群眾配送中，線上訂單及到店顧客均具動態特性，集中式最佳化指派方法或傳統離散事件模擬對於動態且需考量不同個體特性之問題有其侷限。在實務上，群眾配送中的到店顧客具有個體決策行為，因此本研究採用代理人模擬 (Agent-based simulation)，每位到店之顧客可設定不同接受度而決定是否配送及欲配送之訂單，而非統一由中心派遣，屬於分散式決策。
本研究建立群眾配送代理人模型，並設計個別代理人之配送行為，包含訂單選擇基準、配送接受程度與訂單配送策略，研究結果發現相比於傳統物流服務模式，群眾配送服務能提供更低的配送成本與延遲率表現，對於整體服務績效提升顯著。未來，本研究之代理人模擬方法可進一步分析其他配送策略，提供業者或決策者參考。

In recent years, the concept of sharing economy has begun to get attention, the main idea is to share underused assets or resources with others. With the concept of sharing economy, crowdsourced delivery is an innovative solution for last-mile delivery. It recruits crowd for goods delivery service, that is, to use idle space or time of the crowd to assist delivery operations. The traditional delivery service provider can thus reduce operational costs. For example, in order to reduce delivery costs and waiting time, Wal-Mart not only has their own fleets to deliver packages but also tries to find in-store customers to assist delivery service.

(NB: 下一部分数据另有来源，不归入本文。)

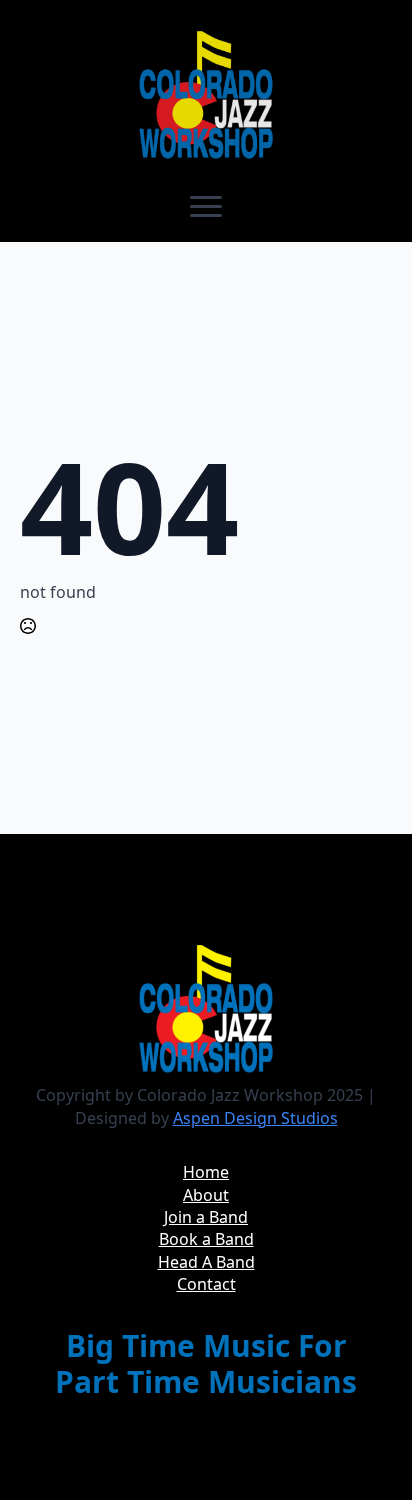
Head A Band (206, 1262)
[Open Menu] (206, 206)
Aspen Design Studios (255, 1118)
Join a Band (206, 1217)
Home (206, 1172)
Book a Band (206, 1239)
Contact (206, 1284)
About (206, 1195)
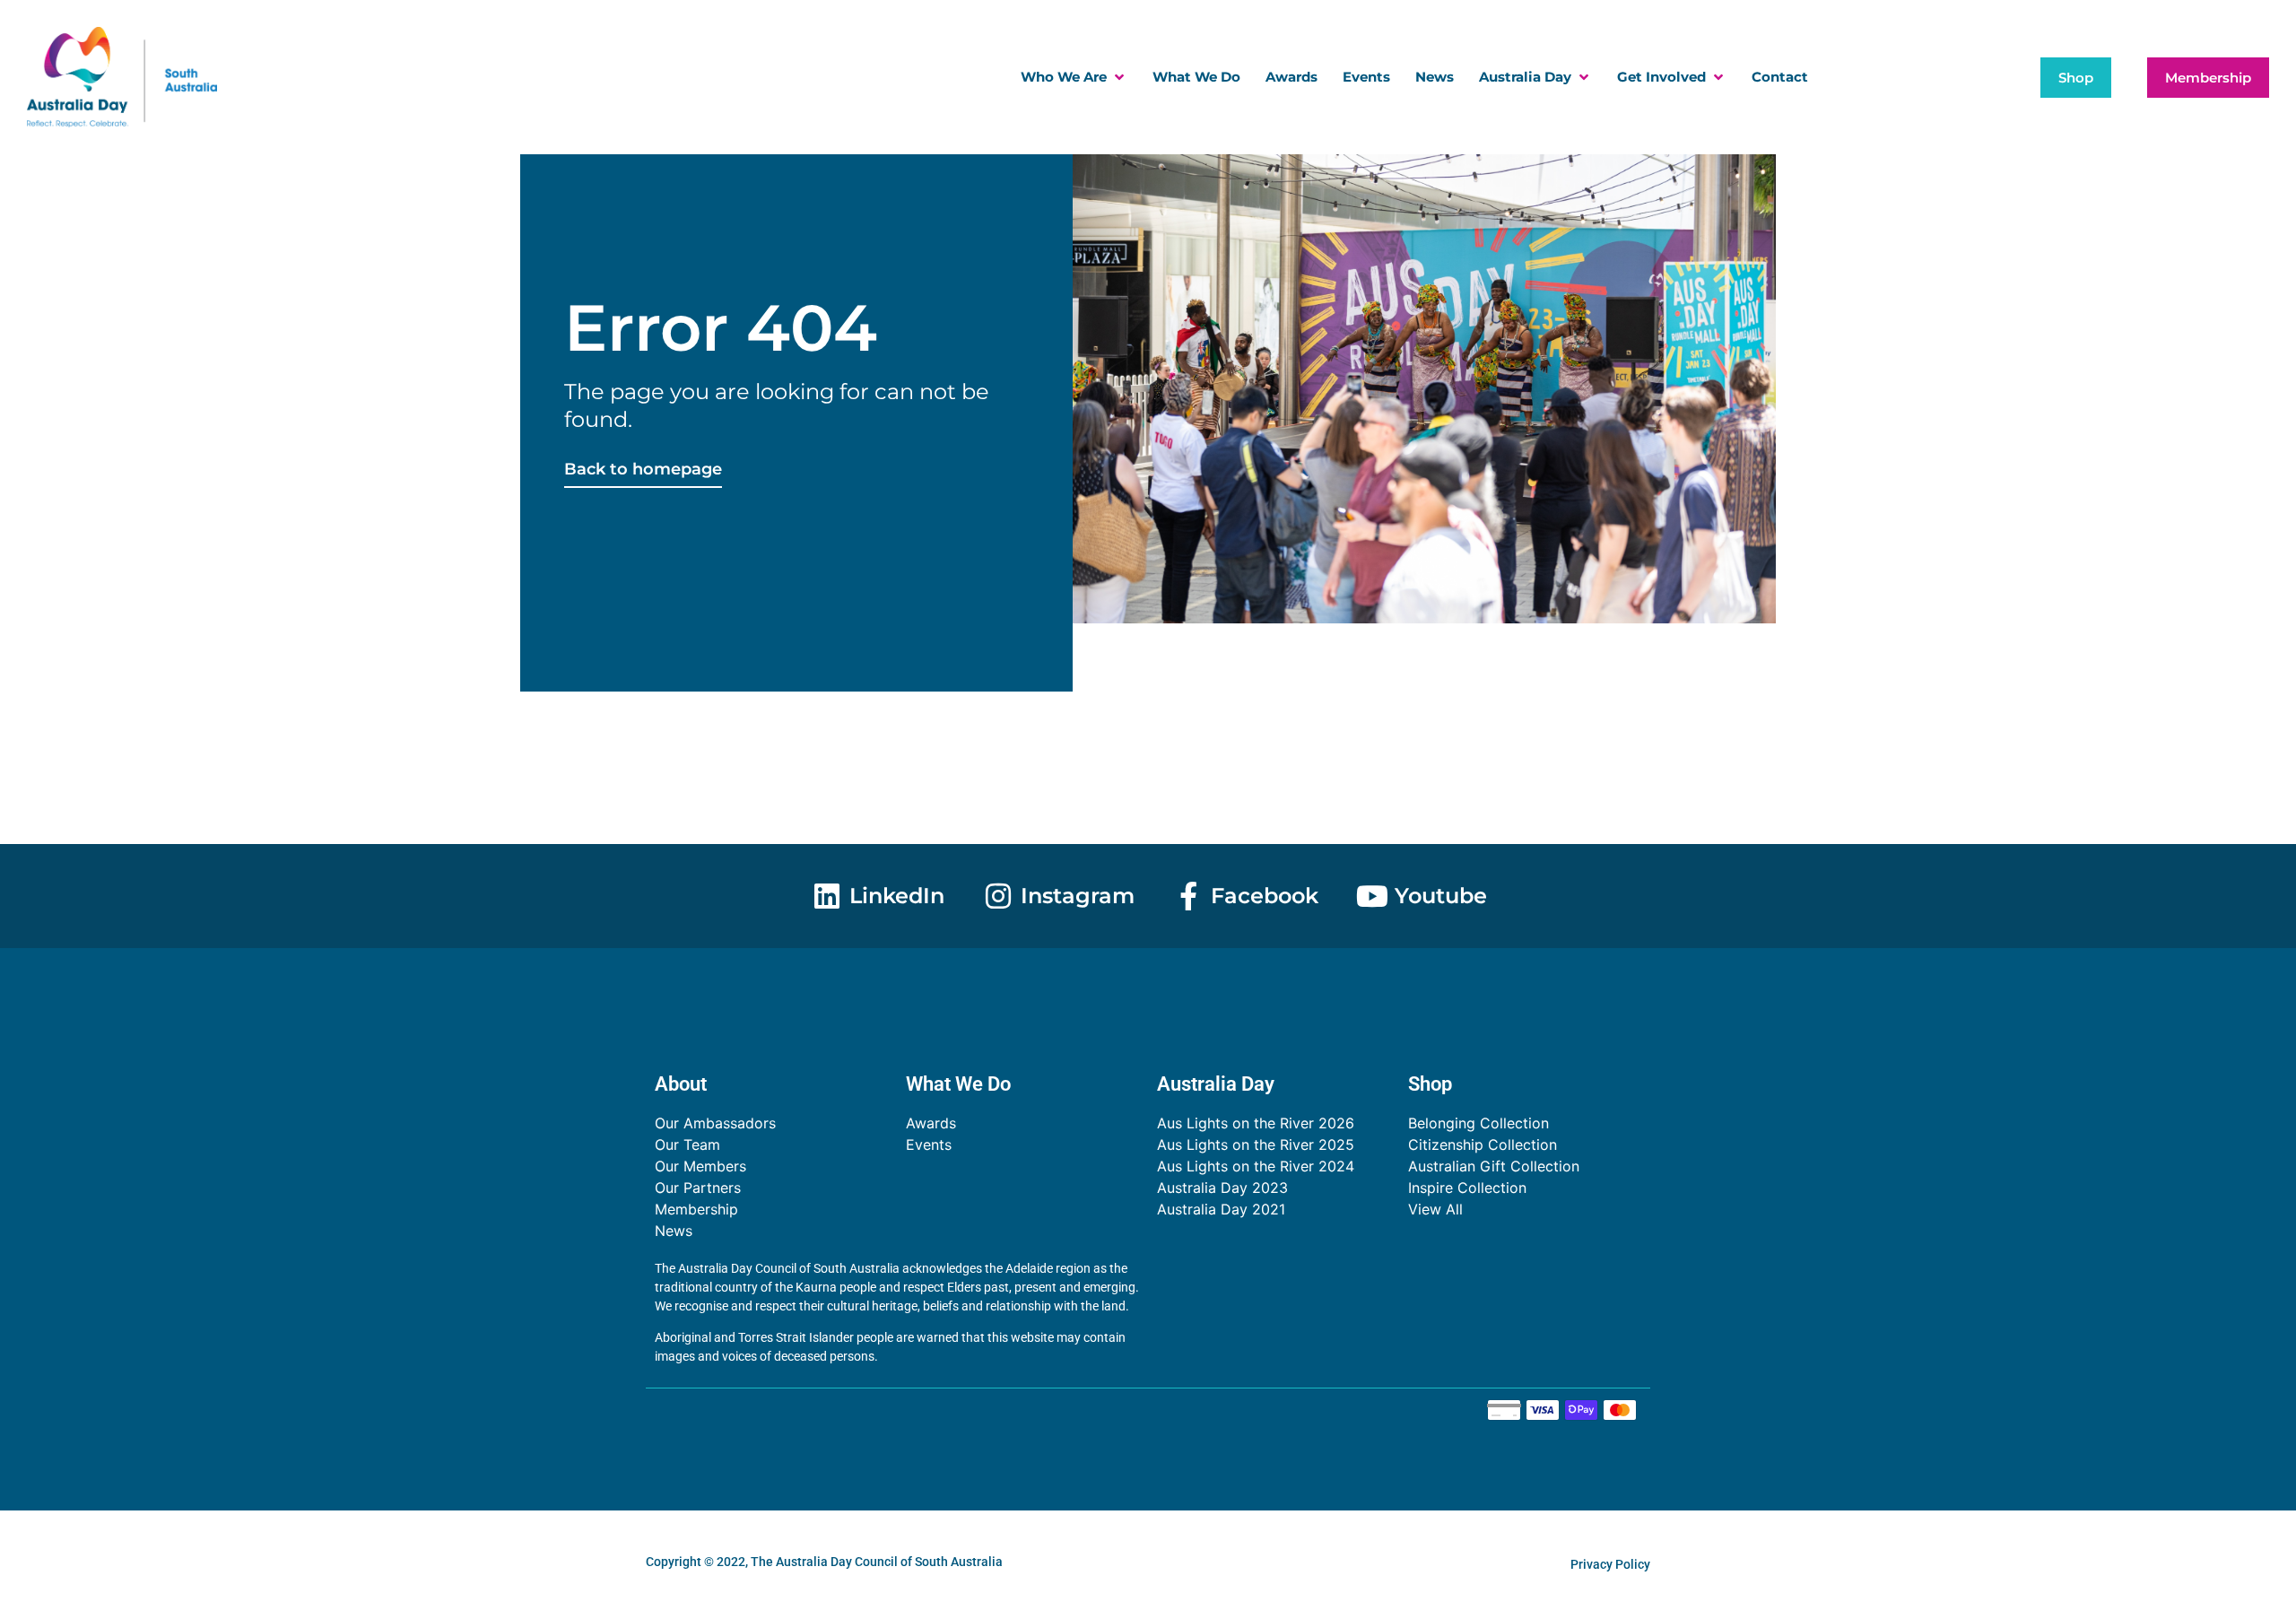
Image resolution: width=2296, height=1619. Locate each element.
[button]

Based on above concept, the purpose of our research is to use agent-based simulation for the dynamic crowdsourced delivery. Agent-based simulation is suitable for complex problems that are difficult to build the mathematical model. The simulation can set agent's (e.g. professional fleets, occasional drivers) behaviors and analyze the impact of changes in environment characteristics on service quality and operational cost. In addition, the simulation result can provide suitable operational recommendation for operators.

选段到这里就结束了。